▶ _Task directions_
Continue the article about the Vantage Energy Acquisition Corp. IPO, picking up after its final sentence.

▶ _Passage provided_
I thought about submitting an article that merely said “Ditto” when describing the most recent E&P IPO for Vantage Energy Acquisition Corp. (NASDAQ:VEACU). I decided that might not pass muster with the editors on Seeking Alpha, so I will provide actual details here, even though the structure and terms are virtually identical to an earlier offering by Centennial Resource Development (NASDAQ:CDEV) and recent offerings by Silver Run Acquisition Corp. II (NASDAQ:SRUNU) and Kayne Anderson Acquisition Corp. (NASDAQ:KAACU).

The Offering

For those who may have missed my article on SRUNU (here) or KAACU (here), the structure of VEACU is virtually identical. In the IPO, VEACU raised $480 million by selling 40 million units through Citicorp, Deutsche Bank and Credit Suisse. In a “blind pool” or “SPAC” (special purpose acquisition corporation), a new company with no existing assets raises money to invest in future opportunities, in this case in the energy business. Investors are asked to trust that the founders will identify and act to acquire attractive assets/businesses, while at the same time investors are also given the right to get almost all of their money back if the SPAC does not close on a business combination within 24 months of the IPO or when the initial transaction is proposed by the founders/management.

VEACU, as well as the others mentioned above, structured its offering much like a private equity fund, in which its founders purchase very cheap initial shares and obtain a 20% share ownership. Investors who contributed the $480 million get shares entitling them to the remaining 80% of common shares. Of the total contribution, $5 million is specified as common equity, while $459 million is specified as “Common stock, subject to redemption.” The balance of net proceeds is designated as deferred underwriting commissions.

The units consist of one share and 1/3 warrant to purchase one share at $11.50. Only whole warrants (3 X 1/3) may be exercised. Only the units will trade until 52 days from the IPO, at which point they may be separated by holders into common stock (VEAC) and warrants (VEACW). The warrants become exercisable on the later of the date on which the initial business combination occurs and 12 months after the IPO, and they expire 5 years after the date of its initial business combination transaction. The warrants can be redeemed, at the option of VEACU in its discretion, at any time after which the common stock trades at $18 for 20 days out of a 30-day trading period. Such calls for redemption typically result in warrant owners converting their warrants into common stock, which can require additional cash consideration (i.e. $11.50 per share) or, as has recently been the case in CDEV, by allowing a “cashless” exercise in which investors receive additional shares based on the difference between $11.50 and the then-market price.

▶ _Material provided_

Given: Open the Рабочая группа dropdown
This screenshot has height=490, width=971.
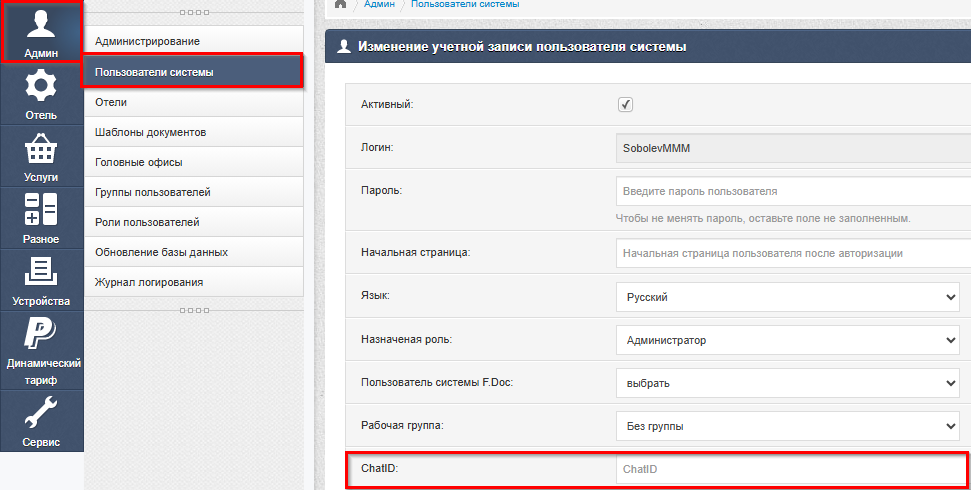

▶ _Result of the exercise_
NGP is committed to purchase 7.33 million private warrants, exercisable at $11.50/share, for $1.50/share at the closing of the IPO. In addition, a substantial benefit is NGP’s forward commitment to have institutional funds it controls invest $400 million by purchasing 40 million common shares and 13.3 million warrants on the same terms as the IPO, such investment to occur on the closing of the initial business combination. In effect, at that point in time, VEACU will have equity capital of almost $900 million, increasing the size of the deals it can pursue.

The “nearly free look” nature of the transaction is intended to lessen the risk of entrusting funds with no specific usage initially. Assuming a deal is identified, the specifics are set out in detail and investors are given 30 days in which to decide whether to continue to hold their common shares or to require the company to redeem them for what amounts to 95%+ of their investment. In that respect, the initial investment acts more as an option to take advantage of a potentially attractive future acquisition; time will tell whether the market cooperates with the hoped-for result.

Management

Some readers may not recognize Natural Gas Partners (“NGP”), the founder and sponsor of VEACU. NGP is one of the largest private equity, energy-focused firms in the U.S., along with other PE firms like EnCap, Riverstone, Ares, Kayne Anderson and Quantum. More information can be accessed (here). According to the prospectus:

Our sponsor is a portfolio company of NGP XI, and is owned by NGP XI and VEP, an entity controlled by our Chief Executive Officer, Roger Biemans. NGP has considerable experience investing in the energy industry. Since NGP’s founding in 1988 by Kenneth A. Hersh, David R. Albin and John S. Foster, NGP Funds have committed approximately $17.0 billion to more than 200 portfolio companies across eleven private funds. NGP has experience investing across a variety of commodity price cycles and a track record of identifying high-quality assets, businesses and management teams with significant resources, capital and optimization potential.

Like the previous SPAC offerings, NGP has teamed up with an experienced E&P executive as its CEO. VEACU’s CEO, Roger Biemans, has 35 years of experience in E&P, as described below:

Mr. Biemans was most recently Chairman and CEO of Vantage Energy LLC, a private company he founded in 2006, before selling to Rice Energy Inc. in a $2.7 billion transaction in October 2016. Prior to forming Vantage Energy, he was President of EnCana Oil & Gas (USA) Inc., where he led EnCana Corp.’s USA growth platform from 2000 through 2006, and from 1996 through 2000, served as Vice-President & Team Lead for AEC Oil & Gas (EnCana Corp.) in Alberta, Canada. Mr. Biemans holds a BSc in Mechanical Engineering from the University of Calgary.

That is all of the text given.